The porter flooded out into the streets, crashing through walls and pouring into the basement homes of the rookery; two houses were destroyed and the wall of a local pub collapsed in the force of the wave, killing a 14 year old member of staff. Those in the way of the wall of porter stood little chance of escape and a group of mourners who had gathered to mark the passing of an infant in a New Street cellar were all killed or injured.
Eight people died as a result of the flood yet had the catastrophe occurred just an hour later, the death toll would have been far higher. At 5.30pm most of the men of the tenements were out working, leaving their unfortunate wives and children at home. Although the brewery was taken to court, the jury ruled that the tragedy had been an Act of God and nobody would face punishment.
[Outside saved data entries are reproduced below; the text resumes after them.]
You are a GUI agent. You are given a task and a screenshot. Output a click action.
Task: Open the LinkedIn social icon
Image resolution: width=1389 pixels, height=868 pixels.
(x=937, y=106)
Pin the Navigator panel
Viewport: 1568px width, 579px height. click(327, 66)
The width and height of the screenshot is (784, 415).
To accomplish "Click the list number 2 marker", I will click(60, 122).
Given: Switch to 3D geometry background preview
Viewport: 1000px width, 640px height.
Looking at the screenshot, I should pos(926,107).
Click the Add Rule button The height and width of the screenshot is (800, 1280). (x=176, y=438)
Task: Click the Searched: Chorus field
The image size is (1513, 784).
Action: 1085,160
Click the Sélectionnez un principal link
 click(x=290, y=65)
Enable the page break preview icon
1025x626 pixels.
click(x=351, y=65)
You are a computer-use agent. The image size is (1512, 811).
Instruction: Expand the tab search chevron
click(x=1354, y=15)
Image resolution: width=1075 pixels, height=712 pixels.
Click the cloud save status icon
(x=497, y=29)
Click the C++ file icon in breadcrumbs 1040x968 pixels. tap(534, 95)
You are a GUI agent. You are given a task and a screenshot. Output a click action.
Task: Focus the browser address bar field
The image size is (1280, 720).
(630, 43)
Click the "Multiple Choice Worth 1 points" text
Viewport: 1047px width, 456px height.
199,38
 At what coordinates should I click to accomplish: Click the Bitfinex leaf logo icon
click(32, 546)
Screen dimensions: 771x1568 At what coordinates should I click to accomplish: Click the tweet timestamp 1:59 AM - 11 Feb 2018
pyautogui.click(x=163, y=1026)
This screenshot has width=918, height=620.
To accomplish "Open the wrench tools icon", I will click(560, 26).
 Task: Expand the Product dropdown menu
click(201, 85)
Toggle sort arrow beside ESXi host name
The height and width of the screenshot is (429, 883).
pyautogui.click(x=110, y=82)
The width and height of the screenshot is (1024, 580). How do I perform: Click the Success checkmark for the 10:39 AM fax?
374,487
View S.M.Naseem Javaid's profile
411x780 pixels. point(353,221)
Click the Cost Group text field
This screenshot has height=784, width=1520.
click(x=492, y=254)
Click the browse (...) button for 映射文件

Meux and Company found itself in financial straits as a result of lost sales and the fact that they had already paid duty on the lost beer. They petitioned Parliament and were granted a refund on the duty, a decision that saved the brewery from bankruptcy.
Meux had been in business since 1764 and would remain so until it was sold to a larger group in 1961; the company has passed into history now but the memory of the Beer Flood lives on.